Small Pleasures: Sam Meech on A Small Cinema

We all hate the multiplex, its strange odours, its soulless architecture, its noisy patrons and their volcano acne. But what's a film-lover to do? Sam Meech, creator of A Small Cinema, has a solution

Feature by Jamie Dunn | 15 Apr 2013

Somewhere between entering through a gravel car park filled with Ford Zodiacs and their quiffed mod owners and eating birthday cake with complete strangers at the end of the screening, it occurs to you that A Small Cinema is no ordinary picture house. Based at Moston Miners Community Arts and Music Centre, it’s like a bricks and mortar equivalent of a Terence Davis film: a collision of working-class Northwest with the rich romanticism of the golden age of cinema.

I arrive late for the Sunday matinee. Appropriately it’s American Graffiti, one of the great movies about nostalgia. The neon lights of the cinema’s bar are fading as Bill Haley begins to wail Rock Around the Clock. Settling down in the front row, it becomes clear this is no ad hoc cinema with patio chairs and an out-of-focus image projected on a bed sheet. The screen is superior to that of most arts spaces, and it’s comfier too – the raked red velvet seats were reclaimed from the Plaza, Liverpool.

The driving force behind this nifty community screening room is Re-dock artist Sam Meech. His inspiration: Berlin. “While looking in a listings mag for some cultural stuff to do I was amazed to find 50-odd cinemas, several of which were in walking distance,’” says the Liverpudlian of his visit to the German capital. “All were showing one or two films and all the programmes were unique.”


"My experience of cinema has always been big places, multiplexes. I was just astonished that this kind of facility existed on a small scale” – Sam Meech


From this smorgasbord of cinema he chose a Townes Van Zandt doc screening two minutes away through a little courtyard and up some steps. “I opened the door on to this landing,” recalls Meech, “and there was a guy there, with a bar, selling tickets. ‘What do you want to see?’ I said, ‘The documentary.’ He gave me a beer and a ticket, a couple more people joined, and then the same guy led us through to this thirty-seater auditorium with a lovely screen and red velvet curtains down the side. My experience of cinema has always been big places, multiplexes. I was just astonished that this kind of facility existed on a small scale.”

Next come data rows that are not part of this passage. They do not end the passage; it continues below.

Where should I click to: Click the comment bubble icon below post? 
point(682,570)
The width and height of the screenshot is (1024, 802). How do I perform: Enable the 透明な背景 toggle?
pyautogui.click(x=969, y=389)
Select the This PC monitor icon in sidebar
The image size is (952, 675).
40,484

When he returned to Liverpool a friend approached him to work on an installation featuring several artists’ videos. Meech incorporated the small-scale exhibition form he sampled in Berlin into the project. “I decided that rather then a gallery event, where people might sort of stand around and chat, I’d try to create a cinema. But I also wanted to encourage people to behave in a certain way: to come on time, to enjoy the experience of sitting down to watch some films and to really engage with them.” Some frills – velvet banquet chairs, a screen built from plywood, people dressed as ushers, popcorn, paper tickets – were added to create a kind of “theatre of small experiences.” A Small Cinema was born.

Over the next few years, with the help of some funding, similar popup events were staged in several communities around Liverpool – in luncheon clubs, primary schools and then eventually a shopfront on Bold Street in the city centre. Despite the wealth of spaces available in the Northwest, however, the politics of getting hold of them proved tricky. “Whole sections of town centres might be privately owned, so for people running cultural activities to get access to these places, even though they’re empty, there are a lot of barriers to go through just to speak to the agent, who's likely to then say ‘[the owners] aren’t interested because it’s not going to make them a profit.’” These problems of access for the pop-up events has been balanced with A Small Cinema finding a permanent home in the 70-seater independent screening space in Moston.

Meech compares attending A Small Cinema, and other indie film screenings, to ethical shopping; it's like choosing your local greengrocer over Tesco. “There’s something happening with cinema where the market’s shrunk, you’ve got a few giants," he tells me, "but in a weird way that kind of breeds people to come up with more creative solutions for sharing films. As someone who does your shopping or goes to see a film, you’ve got a choice and you should try and make yourself aware of all the choices on offer.”

The solution to the monotony of the multiplex is clear: support your local retailer.